The Coddling of the American Mind

The Coddling of the American Mind: How Good Intentions and Bad Ideas are Setting Up a Generation for Failure, by Greg Lukianoff and Jonathan Haidt

First off, don't think this is a "kids today, get off my lawn" kind of book.  It's not.  Plus, they hated the title and wanted it to be called Disempowered.  Check out the video below (which was a bit of tongue-in-cheek Halloween fun) for some explanation!

I've been a Lukianoff fan for some years now -- as the president of FIRE, the Foundation for Individual Rights in Education, he's been working on First Amendment rights at colleges for years, and that's how I got to hear of him.  (Back in 2014, I took a kid to see him speak on a panel at the 50th anniversary of the Free Speech Movement at Berkeley.  The event was extremely Berkeley;  I laughed all the way up Bancroft Ave. afterwards, but I'm pretty sure poor Lukianoff wanted to scream.  On the strength of that, I cadged a Facebook acquaintance.)

I know a bit less about psychologist Jonathan Haidt, but I've been following him too since he started Heterodox Academy, an association of university professors hoping to influence academia in the direction of more ideological diversity.  When everybody thinks the same, knowledge suffers.  Haidt has also written a couple of interesting books.

A few years ago, Lukianoff and Haidt got together and wrote an article for the Atlantic that made something of a splash.  You see, Lukianoff felt that his life had been greatly improved by Cognitive Behavioral Therapy strategies that teach people to analyze their own thinking and change cognitive habits to better reflect reality (he gets searingly honest about his own mental health struggles).  And as he studied trends on campus, he wondered if students weren't being taught to do the opposite -- to embrace cognitive habits that would actually harm them.  The article was the result of their collaboration, and then as further evidence became available, it turned into a book.

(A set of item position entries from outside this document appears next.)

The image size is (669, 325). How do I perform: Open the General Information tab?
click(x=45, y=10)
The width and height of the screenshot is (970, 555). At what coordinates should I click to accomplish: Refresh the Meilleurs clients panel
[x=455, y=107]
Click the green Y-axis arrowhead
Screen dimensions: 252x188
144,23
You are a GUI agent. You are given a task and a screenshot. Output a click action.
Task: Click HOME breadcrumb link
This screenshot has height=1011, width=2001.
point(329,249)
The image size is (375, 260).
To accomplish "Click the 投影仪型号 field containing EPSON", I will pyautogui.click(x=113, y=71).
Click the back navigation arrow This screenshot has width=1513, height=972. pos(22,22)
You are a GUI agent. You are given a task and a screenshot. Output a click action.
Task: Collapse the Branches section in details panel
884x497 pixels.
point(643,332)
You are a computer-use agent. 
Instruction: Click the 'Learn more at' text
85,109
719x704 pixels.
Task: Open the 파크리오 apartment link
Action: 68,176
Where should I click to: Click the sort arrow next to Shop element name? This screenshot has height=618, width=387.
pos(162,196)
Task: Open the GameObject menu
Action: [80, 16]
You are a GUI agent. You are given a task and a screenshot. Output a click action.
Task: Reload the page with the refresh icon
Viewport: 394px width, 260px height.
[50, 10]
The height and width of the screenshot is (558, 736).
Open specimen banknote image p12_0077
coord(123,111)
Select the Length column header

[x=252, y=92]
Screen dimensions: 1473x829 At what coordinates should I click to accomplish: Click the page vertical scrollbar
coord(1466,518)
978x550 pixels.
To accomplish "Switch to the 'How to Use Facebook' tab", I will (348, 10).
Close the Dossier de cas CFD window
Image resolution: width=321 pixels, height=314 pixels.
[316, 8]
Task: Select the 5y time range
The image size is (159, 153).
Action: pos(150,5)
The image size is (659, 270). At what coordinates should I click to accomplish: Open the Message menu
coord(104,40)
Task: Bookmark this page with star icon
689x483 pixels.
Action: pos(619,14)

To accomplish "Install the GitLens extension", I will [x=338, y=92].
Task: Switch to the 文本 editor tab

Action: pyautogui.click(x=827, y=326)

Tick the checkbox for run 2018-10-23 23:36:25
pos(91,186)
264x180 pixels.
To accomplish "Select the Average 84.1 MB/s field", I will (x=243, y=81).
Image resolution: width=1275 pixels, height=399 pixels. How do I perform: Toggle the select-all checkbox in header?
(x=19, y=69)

If you're a parent of teens/new young adults, you may have noticed the epidemic levels of depression and anxiety that seem to be prevalent.  (A couple of years ago, I told my oldest, "I don't know what we did, but I'm sorry!" -- not as a personal apology, but as a generational one.)  We're all trying to figure out what's going on and why things are so difficult for our kids.  I think this book may have identified some of what's going on.  Haidt and Lukianoff pick out six strands of modern life and break them down in their effort to identify what's causing problems and how we can make it better.

It's well worth reading, has lots to think about, and if you're a parent of young kids, it will inspire you to resist damaging trends in modern parenting.  Plus, you can photocopy the handy list of cognitive distortions, stick it on the fridge, and work on your mental habits!